The death toll from Saturday’s horrific shooting in Pretoria has climbed to 11, casting a dark pall over the Saulsville Hostel in Atteridgeville, where the tragedy unfolded in the early hours of dawn.
According to the South African Police Service (SAPS), 25 people were gunned down, leaving 11 dead and 14 wounded, all now fighting for their lives in hospital beds. Among the victims were three children — boys aged 3 and 12, and a 16-year-old girl — a detail that has deepened the nation’s grief. The shooting erupted inside an illegal shebeen, where a small crowd had been drinking.
Local reports say the gunfire began shortly after 4:15 am, but it was nearly two hours before police were alerted.
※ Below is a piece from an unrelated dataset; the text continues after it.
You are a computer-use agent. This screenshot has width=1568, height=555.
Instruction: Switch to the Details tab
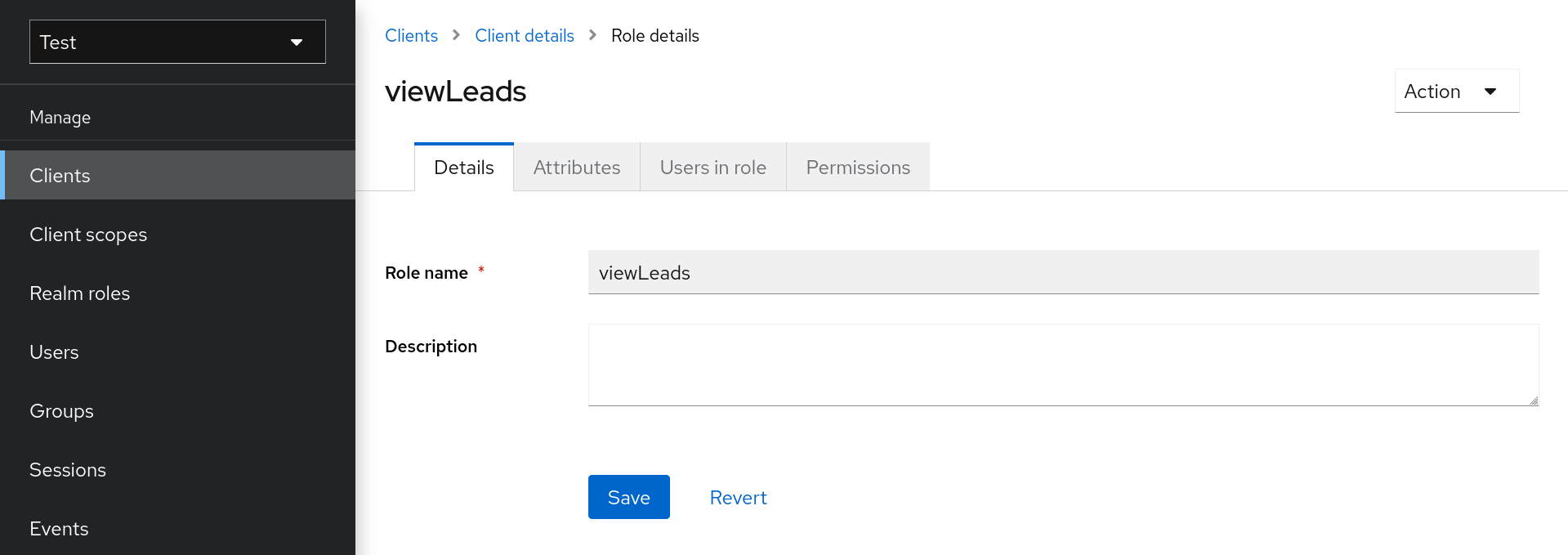(464, 168)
When officers arrived, they swept into action, summoning forensic and ballistics teams and launching an intensive manhunt for the three unidentified gunmen believed to have stormed the hostel and opened fire indiscriminately.
SAPS spokesperson Brigadier Athlenda Mathe said detectives and the Serious and Violent Crime Unit are now “piecing together” the fragments of a night drenched in chaos. She also underscored the persistent dangers posed by illegal and unlicensed liquor venues, noting that between April and September alone, authorities shut down 11,975 illicit outlets and arrested more than 18,600 people involved in illegal liquor sales.
The Pretoria massacre comes on the heels of another brutal episode just last month, when seven men were killed in a mass shooting on Road R53 in Cape Town’s Philippi East — part of the troubled Cape Flats, where gun violence and gang warfare continue to tighten their grip. Civil society groups warn that the Western Cape is teetering on the edge of a full-blown crisis.
In September, as bullets claimed over a dozen lives in barely a week, Cape Town authorities were forced to close several minibus taxi routes for 30 days — a stark measure that underscored the desperation of a city fighting to breathe amid spiralling violence.